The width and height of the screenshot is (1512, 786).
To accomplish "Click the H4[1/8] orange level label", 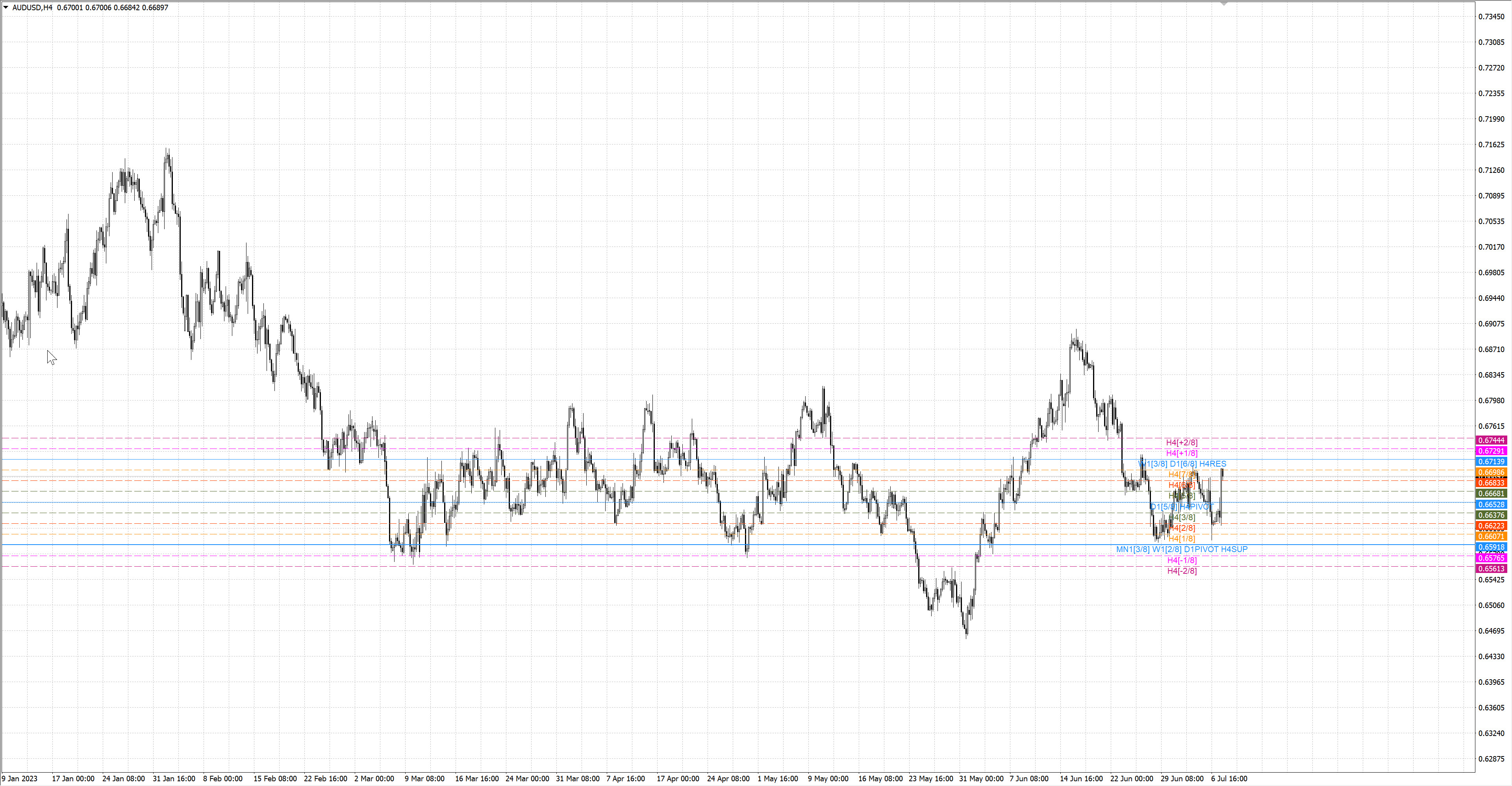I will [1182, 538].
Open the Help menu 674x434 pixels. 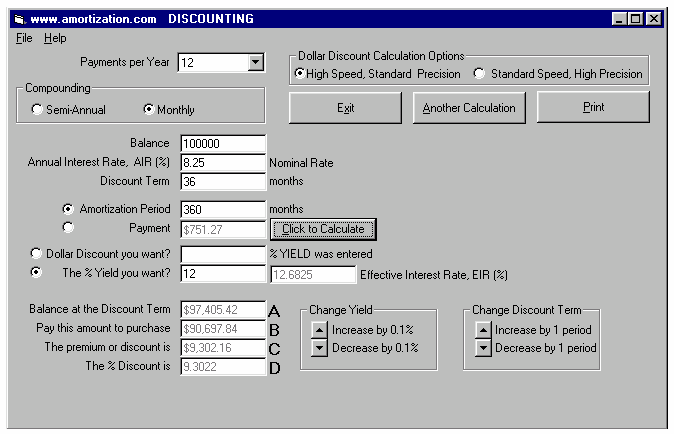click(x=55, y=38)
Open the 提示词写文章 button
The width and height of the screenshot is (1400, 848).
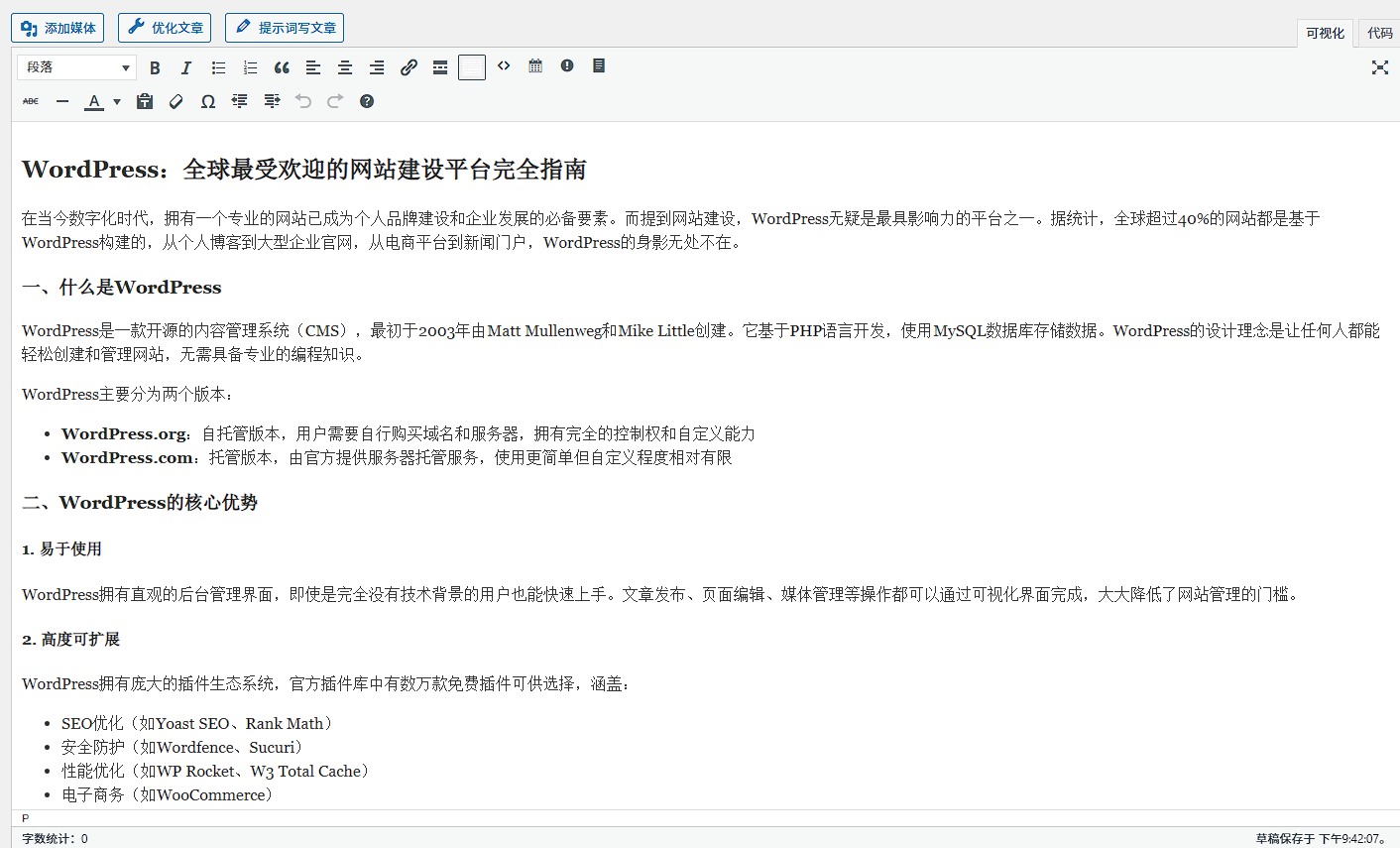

* * *

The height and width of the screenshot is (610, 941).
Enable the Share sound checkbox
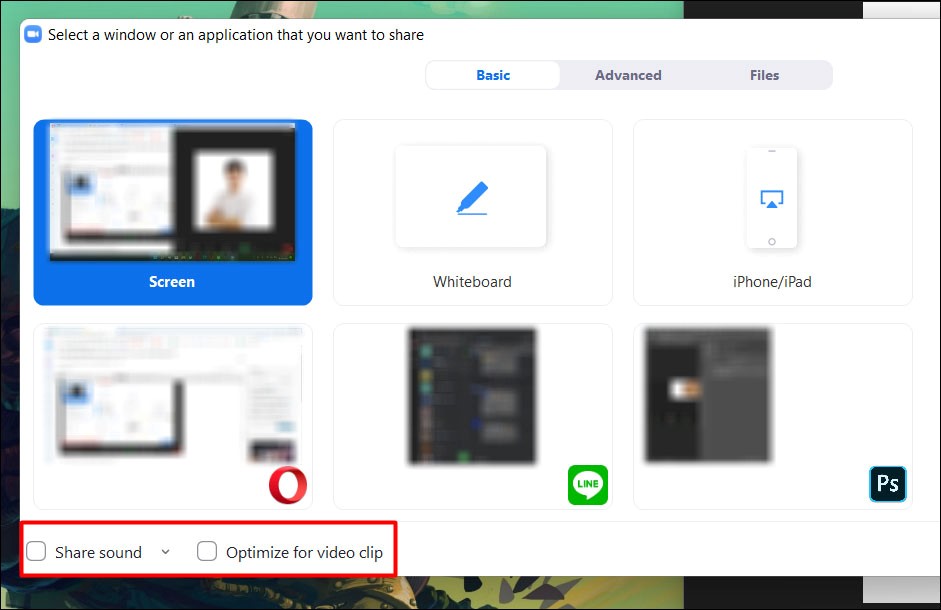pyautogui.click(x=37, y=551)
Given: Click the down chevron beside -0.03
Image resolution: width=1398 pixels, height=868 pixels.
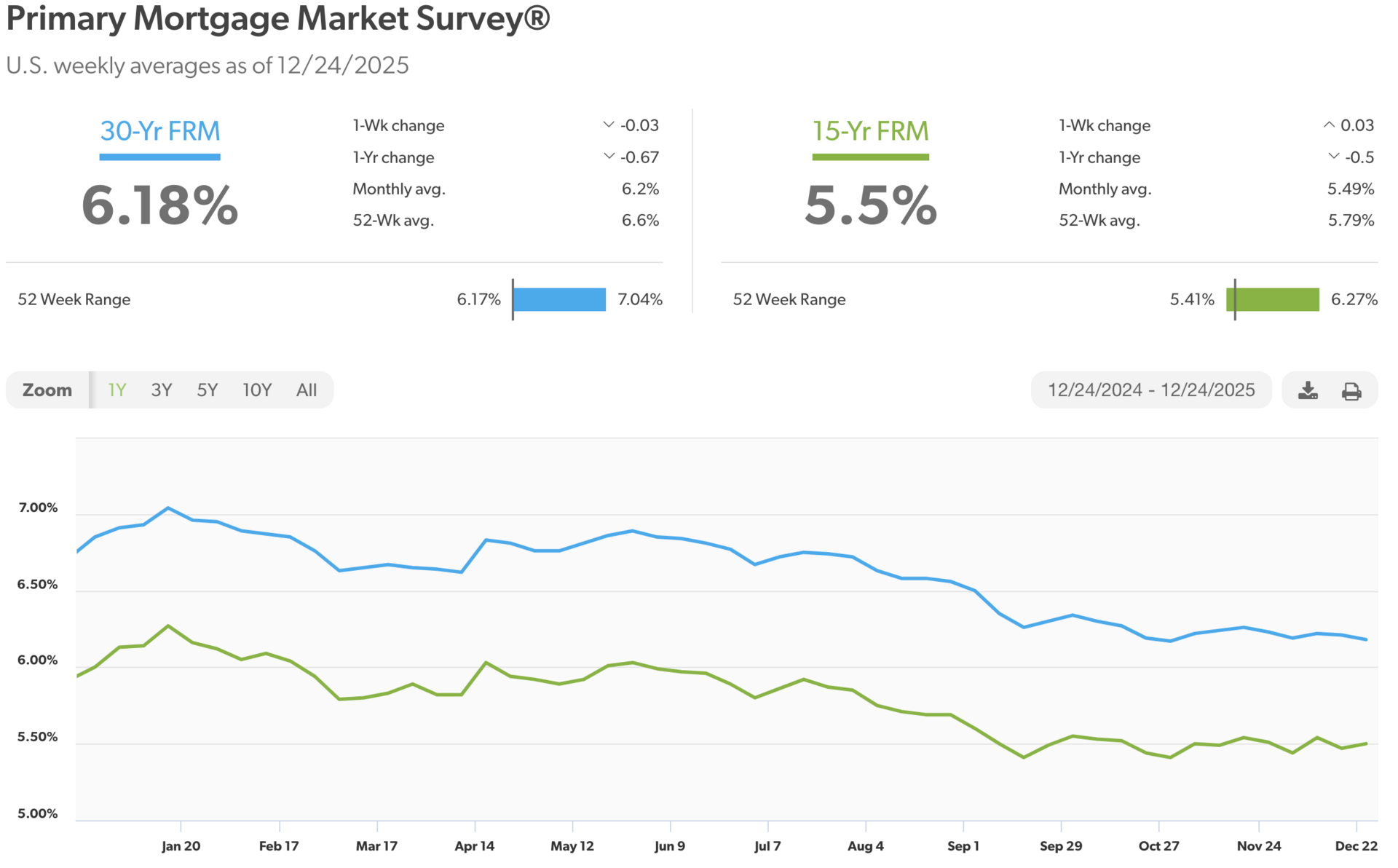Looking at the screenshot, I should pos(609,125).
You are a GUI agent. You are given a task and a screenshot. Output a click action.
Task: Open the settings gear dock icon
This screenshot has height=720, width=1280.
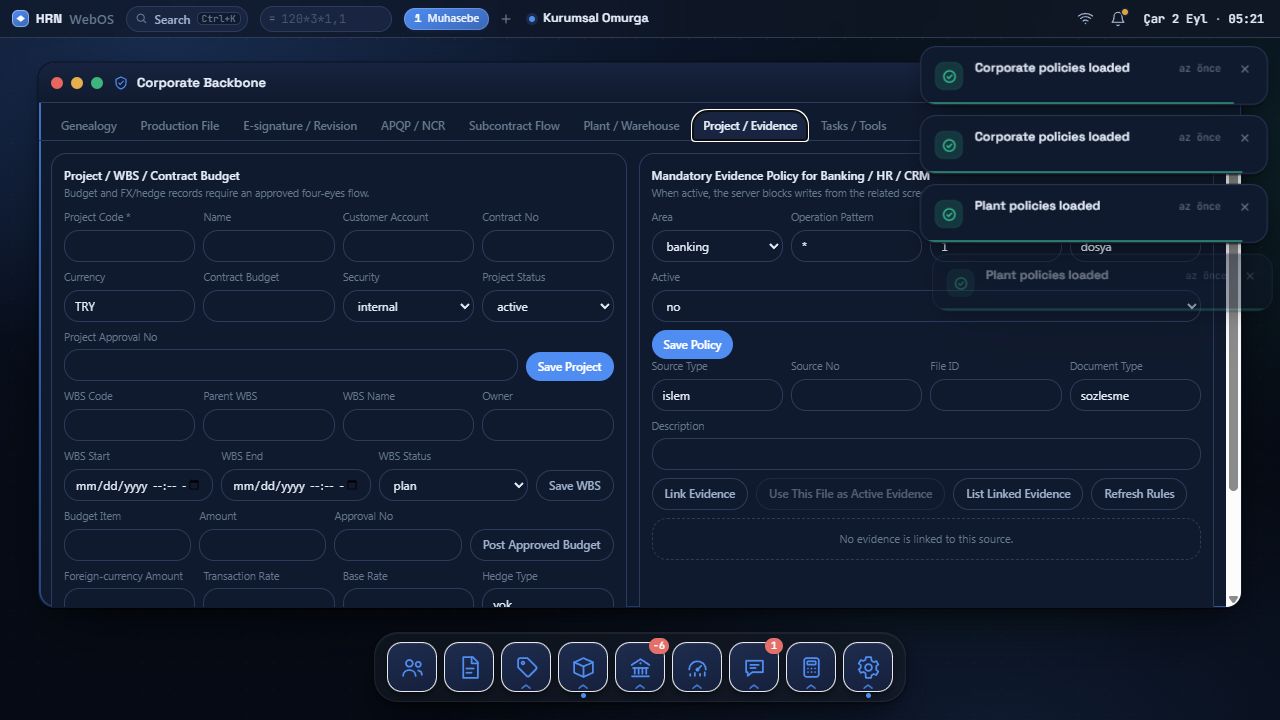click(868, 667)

---

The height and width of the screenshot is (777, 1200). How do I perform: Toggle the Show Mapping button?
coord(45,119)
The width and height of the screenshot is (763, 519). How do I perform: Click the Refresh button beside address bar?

**EXERCISE GOAL:**
Rewrite the data starting at the line that contains "You are a GUI" and ending after the line that contains "click(868, 667)", replacing "gear" with "cog" and keeping everything else the same. Do not include the pictures.

**SOLUTION FOR THIS EXERCISE:**
You are a GUI agent. You are given a task and a screenshot. Output a click action.
Task: Open the settings cog dock icon
This screenshot has height=720, width=1280.
click(868, 667)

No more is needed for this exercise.